» **Prompt**: For the entries that follow, restate word for word the line containing "Where should I click to: Switch to the 新建", the line containing "You are a computer-use agent. Viewport: 1080px", and every line that lies between them.

(Supplied entries begins)

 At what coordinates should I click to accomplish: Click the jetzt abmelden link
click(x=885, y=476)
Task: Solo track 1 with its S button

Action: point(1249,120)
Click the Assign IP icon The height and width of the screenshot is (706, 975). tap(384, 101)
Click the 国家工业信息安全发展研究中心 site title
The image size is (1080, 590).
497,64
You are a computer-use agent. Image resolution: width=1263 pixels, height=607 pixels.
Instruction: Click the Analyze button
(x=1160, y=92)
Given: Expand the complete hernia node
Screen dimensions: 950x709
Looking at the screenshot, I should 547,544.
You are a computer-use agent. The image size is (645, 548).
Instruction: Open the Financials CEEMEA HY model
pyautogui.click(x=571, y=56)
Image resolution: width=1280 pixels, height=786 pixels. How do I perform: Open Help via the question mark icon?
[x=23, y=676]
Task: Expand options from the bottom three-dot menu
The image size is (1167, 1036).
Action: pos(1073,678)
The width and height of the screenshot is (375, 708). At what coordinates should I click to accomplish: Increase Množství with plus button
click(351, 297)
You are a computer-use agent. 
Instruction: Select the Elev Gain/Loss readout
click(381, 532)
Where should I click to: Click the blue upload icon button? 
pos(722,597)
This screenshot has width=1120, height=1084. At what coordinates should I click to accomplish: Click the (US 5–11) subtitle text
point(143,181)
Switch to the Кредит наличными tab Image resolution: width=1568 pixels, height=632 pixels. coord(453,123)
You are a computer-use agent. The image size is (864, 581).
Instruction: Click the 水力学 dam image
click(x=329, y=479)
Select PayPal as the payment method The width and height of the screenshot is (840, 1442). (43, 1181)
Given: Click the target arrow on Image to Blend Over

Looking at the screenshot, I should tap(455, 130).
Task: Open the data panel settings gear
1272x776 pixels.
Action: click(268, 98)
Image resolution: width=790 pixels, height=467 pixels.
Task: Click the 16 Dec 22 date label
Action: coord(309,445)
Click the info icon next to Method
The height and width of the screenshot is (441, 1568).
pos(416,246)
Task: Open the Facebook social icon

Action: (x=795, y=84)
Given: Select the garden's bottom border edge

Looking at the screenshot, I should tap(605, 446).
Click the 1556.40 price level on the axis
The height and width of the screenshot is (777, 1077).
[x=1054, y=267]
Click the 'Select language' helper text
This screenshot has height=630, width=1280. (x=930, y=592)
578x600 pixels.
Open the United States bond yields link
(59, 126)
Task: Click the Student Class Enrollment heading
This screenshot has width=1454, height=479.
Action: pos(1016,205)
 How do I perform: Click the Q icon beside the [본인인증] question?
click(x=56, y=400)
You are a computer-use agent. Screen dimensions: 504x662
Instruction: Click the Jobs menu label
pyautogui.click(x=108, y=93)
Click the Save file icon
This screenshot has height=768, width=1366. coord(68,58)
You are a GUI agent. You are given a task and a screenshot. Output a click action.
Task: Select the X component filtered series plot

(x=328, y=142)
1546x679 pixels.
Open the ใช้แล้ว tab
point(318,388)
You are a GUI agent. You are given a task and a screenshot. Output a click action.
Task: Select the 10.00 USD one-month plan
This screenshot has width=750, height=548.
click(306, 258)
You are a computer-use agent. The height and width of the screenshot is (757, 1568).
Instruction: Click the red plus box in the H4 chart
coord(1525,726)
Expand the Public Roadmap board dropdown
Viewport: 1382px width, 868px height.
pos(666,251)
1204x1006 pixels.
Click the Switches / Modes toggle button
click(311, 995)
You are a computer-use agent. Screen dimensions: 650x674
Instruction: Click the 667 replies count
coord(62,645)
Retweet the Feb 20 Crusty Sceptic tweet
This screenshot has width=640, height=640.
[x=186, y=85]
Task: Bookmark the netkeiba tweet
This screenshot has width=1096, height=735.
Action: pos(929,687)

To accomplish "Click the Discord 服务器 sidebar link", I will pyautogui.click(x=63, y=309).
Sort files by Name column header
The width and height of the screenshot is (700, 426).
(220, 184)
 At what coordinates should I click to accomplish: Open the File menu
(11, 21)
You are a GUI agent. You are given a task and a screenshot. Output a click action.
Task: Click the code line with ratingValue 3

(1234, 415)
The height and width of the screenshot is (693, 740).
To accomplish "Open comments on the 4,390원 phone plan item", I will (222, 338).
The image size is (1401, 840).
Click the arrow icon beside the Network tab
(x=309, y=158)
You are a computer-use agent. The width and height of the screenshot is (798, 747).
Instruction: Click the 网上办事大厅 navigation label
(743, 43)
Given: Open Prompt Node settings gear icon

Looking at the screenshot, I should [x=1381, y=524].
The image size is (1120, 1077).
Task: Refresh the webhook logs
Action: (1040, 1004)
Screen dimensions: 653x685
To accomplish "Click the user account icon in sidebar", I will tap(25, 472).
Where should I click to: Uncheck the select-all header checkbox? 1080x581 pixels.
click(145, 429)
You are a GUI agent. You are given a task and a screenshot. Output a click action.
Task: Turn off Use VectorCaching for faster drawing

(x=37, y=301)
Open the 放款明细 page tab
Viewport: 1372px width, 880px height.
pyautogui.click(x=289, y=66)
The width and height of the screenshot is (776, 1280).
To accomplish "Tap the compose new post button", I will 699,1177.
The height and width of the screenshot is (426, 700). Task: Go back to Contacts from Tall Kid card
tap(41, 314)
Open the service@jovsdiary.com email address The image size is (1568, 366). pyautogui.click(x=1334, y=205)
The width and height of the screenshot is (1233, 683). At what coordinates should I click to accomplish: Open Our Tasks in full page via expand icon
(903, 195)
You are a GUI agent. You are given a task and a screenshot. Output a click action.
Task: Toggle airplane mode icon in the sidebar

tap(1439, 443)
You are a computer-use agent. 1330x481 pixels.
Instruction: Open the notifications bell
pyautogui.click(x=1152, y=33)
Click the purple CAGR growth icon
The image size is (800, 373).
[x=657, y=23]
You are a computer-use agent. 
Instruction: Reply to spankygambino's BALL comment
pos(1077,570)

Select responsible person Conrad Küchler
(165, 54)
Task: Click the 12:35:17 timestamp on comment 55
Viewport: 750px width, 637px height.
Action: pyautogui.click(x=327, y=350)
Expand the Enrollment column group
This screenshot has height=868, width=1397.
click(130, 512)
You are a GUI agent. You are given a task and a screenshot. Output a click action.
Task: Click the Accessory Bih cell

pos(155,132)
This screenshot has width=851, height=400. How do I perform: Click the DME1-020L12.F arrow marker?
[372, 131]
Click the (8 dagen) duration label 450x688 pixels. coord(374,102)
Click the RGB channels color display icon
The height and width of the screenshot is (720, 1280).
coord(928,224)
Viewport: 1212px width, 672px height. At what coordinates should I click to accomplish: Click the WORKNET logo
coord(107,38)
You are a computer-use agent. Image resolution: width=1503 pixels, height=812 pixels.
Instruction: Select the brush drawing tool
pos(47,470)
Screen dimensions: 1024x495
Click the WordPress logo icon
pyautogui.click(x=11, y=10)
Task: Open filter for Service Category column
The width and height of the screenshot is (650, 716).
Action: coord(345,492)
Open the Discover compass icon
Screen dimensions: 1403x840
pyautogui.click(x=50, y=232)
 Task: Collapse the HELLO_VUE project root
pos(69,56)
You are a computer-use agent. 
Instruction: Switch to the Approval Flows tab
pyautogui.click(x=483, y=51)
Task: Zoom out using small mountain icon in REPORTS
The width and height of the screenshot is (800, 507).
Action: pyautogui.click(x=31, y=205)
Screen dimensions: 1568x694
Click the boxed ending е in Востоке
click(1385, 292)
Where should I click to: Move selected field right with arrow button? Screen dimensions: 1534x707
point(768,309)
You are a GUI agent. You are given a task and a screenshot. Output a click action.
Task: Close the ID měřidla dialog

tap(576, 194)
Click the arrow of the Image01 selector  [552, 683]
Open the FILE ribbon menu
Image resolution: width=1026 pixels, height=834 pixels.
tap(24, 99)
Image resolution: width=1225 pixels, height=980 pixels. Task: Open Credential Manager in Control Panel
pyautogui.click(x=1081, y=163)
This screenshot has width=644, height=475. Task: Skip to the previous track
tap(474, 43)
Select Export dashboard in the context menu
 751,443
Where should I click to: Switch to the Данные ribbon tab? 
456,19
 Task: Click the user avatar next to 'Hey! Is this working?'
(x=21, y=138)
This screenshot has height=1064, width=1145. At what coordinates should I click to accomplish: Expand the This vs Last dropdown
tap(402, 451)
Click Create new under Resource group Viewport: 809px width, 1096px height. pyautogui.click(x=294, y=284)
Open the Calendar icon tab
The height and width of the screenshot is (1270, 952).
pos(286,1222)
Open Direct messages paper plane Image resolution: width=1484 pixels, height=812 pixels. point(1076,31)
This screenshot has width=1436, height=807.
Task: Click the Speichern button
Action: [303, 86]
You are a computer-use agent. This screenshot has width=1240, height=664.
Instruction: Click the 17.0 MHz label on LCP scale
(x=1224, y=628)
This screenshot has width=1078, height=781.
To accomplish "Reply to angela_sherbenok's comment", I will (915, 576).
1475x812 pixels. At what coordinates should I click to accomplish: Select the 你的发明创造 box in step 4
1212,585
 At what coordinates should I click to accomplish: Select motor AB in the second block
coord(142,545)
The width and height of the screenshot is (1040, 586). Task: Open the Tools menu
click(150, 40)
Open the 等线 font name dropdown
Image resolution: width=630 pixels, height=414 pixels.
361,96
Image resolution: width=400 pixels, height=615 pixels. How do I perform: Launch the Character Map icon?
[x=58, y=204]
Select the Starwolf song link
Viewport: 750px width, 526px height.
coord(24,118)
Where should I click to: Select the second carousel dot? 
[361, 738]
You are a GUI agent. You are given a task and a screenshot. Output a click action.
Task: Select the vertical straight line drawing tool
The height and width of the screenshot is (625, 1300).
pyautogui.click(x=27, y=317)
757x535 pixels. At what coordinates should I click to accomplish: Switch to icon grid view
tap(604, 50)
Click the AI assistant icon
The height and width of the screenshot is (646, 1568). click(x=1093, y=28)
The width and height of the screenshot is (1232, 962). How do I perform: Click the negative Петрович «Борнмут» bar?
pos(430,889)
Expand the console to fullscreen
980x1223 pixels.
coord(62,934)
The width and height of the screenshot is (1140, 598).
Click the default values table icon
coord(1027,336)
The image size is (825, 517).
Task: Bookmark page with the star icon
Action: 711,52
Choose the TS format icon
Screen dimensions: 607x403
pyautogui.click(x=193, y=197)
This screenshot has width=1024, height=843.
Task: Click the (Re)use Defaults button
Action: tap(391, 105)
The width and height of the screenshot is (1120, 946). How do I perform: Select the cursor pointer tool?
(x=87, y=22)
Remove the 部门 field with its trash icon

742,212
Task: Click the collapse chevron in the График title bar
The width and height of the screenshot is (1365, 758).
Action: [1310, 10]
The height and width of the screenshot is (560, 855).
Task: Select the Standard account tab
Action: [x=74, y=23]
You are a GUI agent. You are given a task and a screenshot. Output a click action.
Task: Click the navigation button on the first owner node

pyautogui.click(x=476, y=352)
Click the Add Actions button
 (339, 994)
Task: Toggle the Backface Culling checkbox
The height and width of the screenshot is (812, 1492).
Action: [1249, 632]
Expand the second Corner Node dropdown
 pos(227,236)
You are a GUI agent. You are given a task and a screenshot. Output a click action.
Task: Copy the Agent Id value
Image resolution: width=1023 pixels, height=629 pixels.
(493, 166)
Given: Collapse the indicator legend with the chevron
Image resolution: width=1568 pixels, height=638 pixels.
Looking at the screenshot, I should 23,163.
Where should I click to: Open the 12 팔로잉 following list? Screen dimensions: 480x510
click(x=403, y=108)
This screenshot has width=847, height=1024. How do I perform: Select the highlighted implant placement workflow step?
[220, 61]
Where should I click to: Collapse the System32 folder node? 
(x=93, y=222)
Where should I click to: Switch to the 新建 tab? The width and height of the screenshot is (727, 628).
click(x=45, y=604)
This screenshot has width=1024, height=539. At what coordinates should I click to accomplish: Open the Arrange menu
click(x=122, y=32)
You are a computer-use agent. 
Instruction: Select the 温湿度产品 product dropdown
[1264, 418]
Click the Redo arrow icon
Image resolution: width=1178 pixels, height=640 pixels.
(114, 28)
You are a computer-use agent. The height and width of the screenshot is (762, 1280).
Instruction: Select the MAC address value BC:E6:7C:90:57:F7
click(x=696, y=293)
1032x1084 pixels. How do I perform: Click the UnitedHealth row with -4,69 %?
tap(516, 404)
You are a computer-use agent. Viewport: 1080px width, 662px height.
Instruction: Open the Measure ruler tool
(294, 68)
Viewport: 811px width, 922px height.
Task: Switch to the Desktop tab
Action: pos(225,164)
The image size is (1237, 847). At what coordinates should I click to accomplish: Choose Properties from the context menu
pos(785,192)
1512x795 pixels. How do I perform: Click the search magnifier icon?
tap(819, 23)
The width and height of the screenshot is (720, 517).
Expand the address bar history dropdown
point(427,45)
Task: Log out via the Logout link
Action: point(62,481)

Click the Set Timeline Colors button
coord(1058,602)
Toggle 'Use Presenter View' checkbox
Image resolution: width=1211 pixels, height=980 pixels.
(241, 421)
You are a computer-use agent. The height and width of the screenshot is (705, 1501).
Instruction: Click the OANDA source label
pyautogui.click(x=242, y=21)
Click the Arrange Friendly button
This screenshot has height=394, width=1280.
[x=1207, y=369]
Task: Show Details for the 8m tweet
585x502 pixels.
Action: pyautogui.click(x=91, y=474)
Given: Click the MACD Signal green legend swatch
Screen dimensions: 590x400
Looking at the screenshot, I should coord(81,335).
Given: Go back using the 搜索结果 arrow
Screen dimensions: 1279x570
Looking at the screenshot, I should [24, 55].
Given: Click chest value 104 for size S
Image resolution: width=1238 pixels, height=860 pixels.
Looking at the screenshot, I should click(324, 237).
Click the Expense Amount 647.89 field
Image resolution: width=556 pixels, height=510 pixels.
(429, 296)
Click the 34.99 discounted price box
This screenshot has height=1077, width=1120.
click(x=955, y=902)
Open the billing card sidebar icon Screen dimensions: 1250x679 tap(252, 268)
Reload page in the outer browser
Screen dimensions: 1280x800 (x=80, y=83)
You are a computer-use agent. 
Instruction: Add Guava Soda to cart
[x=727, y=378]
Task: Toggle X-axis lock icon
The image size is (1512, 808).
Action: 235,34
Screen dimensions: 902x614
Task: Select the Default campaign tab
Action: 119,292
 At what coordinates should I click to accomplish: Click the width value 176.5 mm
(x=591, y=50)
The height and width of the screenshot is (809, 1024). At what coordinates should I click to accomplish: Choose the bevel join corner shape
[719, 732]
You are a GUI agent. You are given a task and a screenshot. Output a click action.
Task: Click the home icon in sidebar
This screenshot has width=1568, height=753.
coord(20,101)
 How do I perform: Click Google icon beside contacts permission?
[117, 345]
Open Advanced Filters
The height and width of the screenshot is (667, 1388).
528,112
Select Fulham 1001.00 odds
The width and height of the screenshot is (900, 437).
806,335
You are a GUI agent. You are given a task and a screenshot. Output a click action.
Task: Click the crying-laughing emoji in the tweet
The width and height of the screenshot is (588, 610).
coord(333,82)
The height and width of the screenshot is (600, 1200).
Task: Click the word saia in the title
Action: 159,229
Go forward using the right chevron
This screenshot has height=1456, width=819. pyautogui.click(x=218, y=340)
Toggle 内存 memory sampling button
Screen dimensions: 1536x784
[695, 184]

(Supplied entries ends)

» **Written solution**:
Where should I click to: Switch to the 新建 tab? The width and height of the screenshot is (727, 628).
click(x=45, y=604)
This screenshot has width=1024, height=539. At what coordinates should I click to accomplish: Open the Arrange menu
click(x=122, y=32)
You are a computer-use agent. 
Instruction: Select the 温湿度产品 product dropdown
[1264, 418]
Click the Redo arrow icon
Image resolution: width=1178 pixels, height=640 pixels.
(114, 28)
You are a computer-use agent. The height and width of the screenshot is (762, 1280).
Instruction: Select the MAC address value BC:E6:7C:90:57:F7
click(x=696, y=293)
1032x1084 pixels. How do I perform: Click the UnitedHealth row with -4,69 %?
tap(516, 404)
You are a computer-use agent. Viewport: 1080px width, 662px height.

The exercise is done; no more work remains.